The Marvin Hall addition will be used as a lecture room and commons area.

An exterior rendering of The

Kansas University graduate student in architecture Michael McKay notches a 2-by-4 for the ceiling structure of an addition to Marvin Hall being completed by McKay and others with the Studio 804 graduate architecture class, Thursday, April 24, 2014, at Marvin Hall.

A rendering of the lecture room inside The

The distance between architectural drawings and the reality of the new addition to Marvin Hall on the Kansas University campus is quickly closing.

With the essentials of its floor, roof and walls in place, the building’s main structure has taken shape behind the 105-year-old Marvin and is getting more detailed every day.

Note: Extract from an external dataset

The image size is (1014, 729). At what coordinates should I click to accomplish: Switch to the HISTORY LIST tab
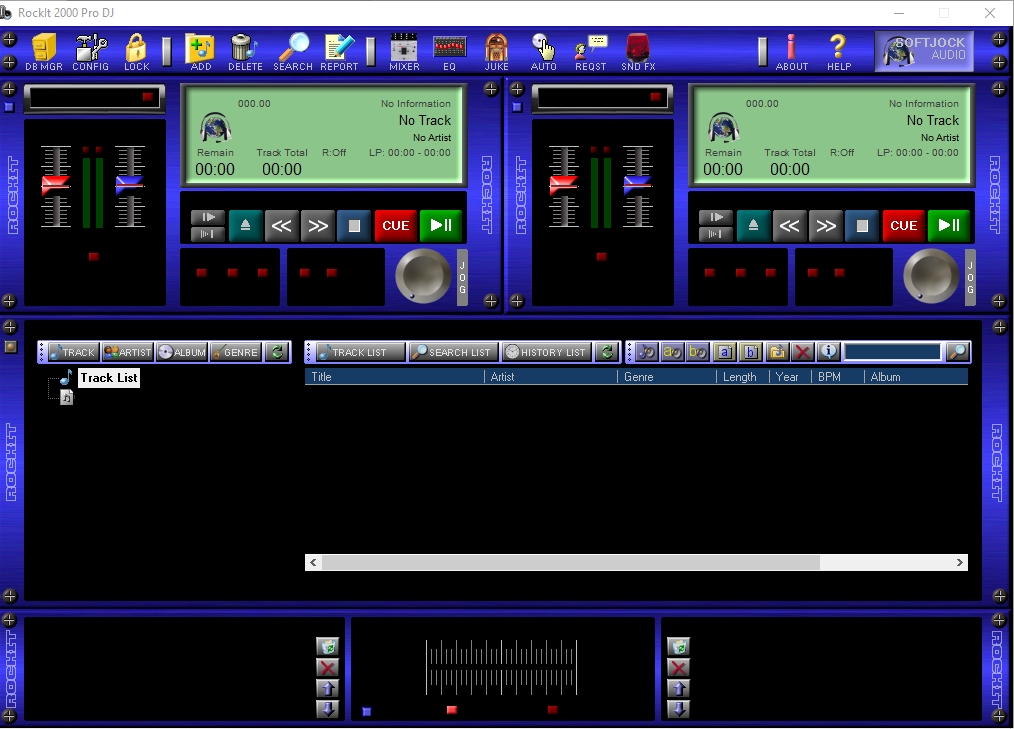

“It went up pretty quick,” said Renee Brune, a KU master’s student in architecture and part of the team building the addition. “The hardest part has just been our time — trying to stay on top of everything.”

The KU School of Architecture, Design and Planning’s Studio 804 has been at work since fall building the $2 million extension to Marvin, dubbed “The Forum.” It will be Marvin’s first lecture hall and commons area.

Studio 804 takes students through every phase of the building process, from design through construction, a phase that architects generally cede to contractors and others.

The team laid the foundation shortly before Christmas and then had to wait out bad weather and the state permitting process, all the while working on doorknobs, handrails and other design features in the studio’s shop.

“We’ve rallied since the slowdown in our early start with the bad weather,” said Dan Rockhill, a KU distinguished professor of architecture and the director of Studio 804.

The Forum’s designs call for energy-saving features that also complicate the building process. Two glass walls will form the building’s exterior facade. Together they will work to trap warm air that can be circulated through the walls to warm the building and can also be ushered out of the building to help cool it in warmer weather.

Moveable panels, or louvers, within the glass walls will let in or shut out sunlight, depending on the temperature and season. Still-to-be-planted vegetation underneath the structure, which juts out from Marvin’s second floor, will help cool the air circulating in the ventilation system.

These design features are relatively rare in Midwestern buildings, and they’re not easy to build, or they might be more common.

The interior glass walls went in recently. Studio 804 members had to maneuver more than 60 glass panes, weighing up to 360 pounds, into place using levers with large suction cups on the ends. “I didn’t realize how hard it was going to be to install the glass,” Brune said. “We did it on our own. We didn’t have contractors.”

Rockhill said the team is on pace to finish on time. The Forum is set to open for the fall semester. The construction period will carry through graduation, when many of the Studio 804 students would otherwise be leaving. But a majority of the students have signed on to stay through July.

“What’s surprised me was the turnaround in the commitment” to the project, Rockhill said. “A couple months ago it was kind of hard to get everybody to understand the enormousness of what was ahead of us.”

With the project taking shape, that’s changed, Rockhill said. The students’ willingness to stay on to see it through is “a testimonial to their commitment.”

As they head into the home stretch, that commitment will be crucial. There’s plenty building left to build. “I know we’re going to finish eventually, but it seems so far away still,” Brune said.